- TASK INSTRUCTIONS -
What is needed here is an exact transcription of the entries that follow.

Collected data entries
◆ ◆ ◆ ◆ ◆ ◆ ◆

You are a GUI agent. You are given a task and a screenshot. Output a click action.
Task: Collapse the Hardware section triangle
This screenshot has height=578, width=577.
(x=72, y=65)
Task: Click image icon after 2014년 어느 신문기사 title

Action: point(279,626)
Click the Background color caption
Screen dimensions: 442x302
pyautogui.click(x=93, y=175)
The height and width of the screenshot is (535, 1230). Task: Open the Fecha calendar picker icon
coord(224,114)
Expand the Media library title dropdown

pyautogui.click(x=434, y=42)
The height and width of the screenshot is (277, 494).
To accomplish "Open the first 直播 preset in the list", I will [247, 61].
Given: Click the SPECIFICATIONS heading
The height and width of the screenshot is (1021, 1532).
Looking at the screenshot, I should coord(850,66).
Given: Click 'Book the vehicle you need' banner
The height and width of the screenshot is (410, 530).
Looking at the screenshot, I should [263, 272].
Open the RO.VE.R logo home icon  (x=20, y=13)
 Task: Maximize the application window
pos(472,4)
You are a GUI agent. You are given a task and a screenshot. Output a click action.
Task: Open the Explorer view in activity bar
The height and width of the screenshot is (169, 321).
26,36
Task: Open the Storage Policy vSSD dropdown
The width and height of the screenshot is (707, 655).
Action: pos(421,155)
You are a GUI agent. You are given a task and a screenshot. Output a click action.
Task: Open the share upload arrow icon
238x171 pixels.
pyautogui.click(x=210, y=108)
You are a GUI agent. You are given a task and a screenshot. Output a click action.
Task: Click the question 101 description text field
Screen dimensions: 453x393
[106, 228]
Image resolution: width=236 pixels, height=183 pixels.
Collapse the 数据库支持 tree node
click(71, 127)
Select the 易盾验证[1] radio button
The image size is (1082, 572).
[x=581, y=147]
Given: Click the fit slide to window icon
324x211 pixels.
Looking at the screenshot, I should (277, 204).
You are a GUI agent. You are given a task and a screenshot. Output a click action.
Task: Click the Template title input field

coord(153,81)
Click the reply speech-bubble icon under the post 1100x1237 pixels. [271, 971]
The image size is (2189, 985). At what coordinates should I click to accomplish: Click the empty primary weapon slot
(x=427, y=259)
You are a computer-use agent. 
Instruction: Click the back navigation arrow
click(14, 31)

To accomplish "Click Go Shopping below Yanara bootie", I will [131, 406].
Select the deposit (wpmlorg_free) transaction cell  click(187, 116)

◆ ◆ ◆ ◆ ◆ ◆ ◆

- RESPONSE -
You are a GUI agent. You are given a task and a screenshot. Output a click action.
Task: Collapse the Hardware section triangle
This screenshot has height=578, width=577.
(x=72, y=65)
Task: Click image icon after 2014년 어느 신문기사 title

Action: point(279,626)
Click the Background color caption
Screen dimensions: 442x302
pyautogui.click(x=93, y=175)
The height and width of the screenshot is (535, 1230). Task: Open the Fecha calendar picker icon
coord(224,114)
Expand the Media library title dropdown

pyautogui.click(x=434, y=42)
The height and width of the screenshot is (277, 494).
To accomplish "Open the first 直播 preset in the list", I will [247, 61].
Given: Click the SPECIFICATIONS heading
The height and width of the screenshot is (1021, 1532).
Looking at the screenshot, I should coord(850,66).
Given: Click 'Book the vehicle you need' banner
The height and width of the screenshot is (410, 530).
Looking at the screenshot, I should [263, 272].
Open the RO.VE.R logo home icon  (x=20, y=13)
 Task: Maximize the application window
pos(472,4)
You are a GUI agent. You are given a task and a screenshot. Output a click action.
Task: Open the Explorer view in activity bar
The height and width of the screenshot is (169, 321).
26,36
Task: Open the Storage Policy vSSD dropdown
The width and height of the screenshot is (707, 655).
Action: pos(421,155)
You are a GUI agent. You are given a task and a screenshot. Output a click action.
Task: Open the share upload arrow icon
238x171 pixels.
pyautogui.click(x=210, y=108)
You are a GUI agent. You are given a task and a screenshot. Output a click action.
Task: Click the question 101 description text field
Screen dimensions: 453x393
[106, 228]
Image resolution: width=236 pixels, height=183 pixels.
Collapse the 数据库支持 tree node
click(71, 127)
Select the 易盾验证[1] radio button
The image size is (1082, 572).
[x=581, y=147]
Given: Click the fit slide to window icon
324x211 pixels.
Looking at the screenshot, I should (277, 204).
You are a GUI agent. You are given a task and a screenshot. Output a click action.
Task: Click the Template title input field

coord(153,81)
Click the reply speech-bubble icon under the post 1100x1237 pixels. [271, 971]
The image size is (2189, 985). At what coordinates should I click to accomplish: Click the empty primary weapon slot
(x=427, y=259)
You are a computer-use agent. 
Instruction: Click the back navigation arrow
click(14, 31)

To accomplish "Click Go Shopping below Yanara bootie", I will [131, 406].
Select the deposit (wpmlorg_free) transaction cell  click(187, 116)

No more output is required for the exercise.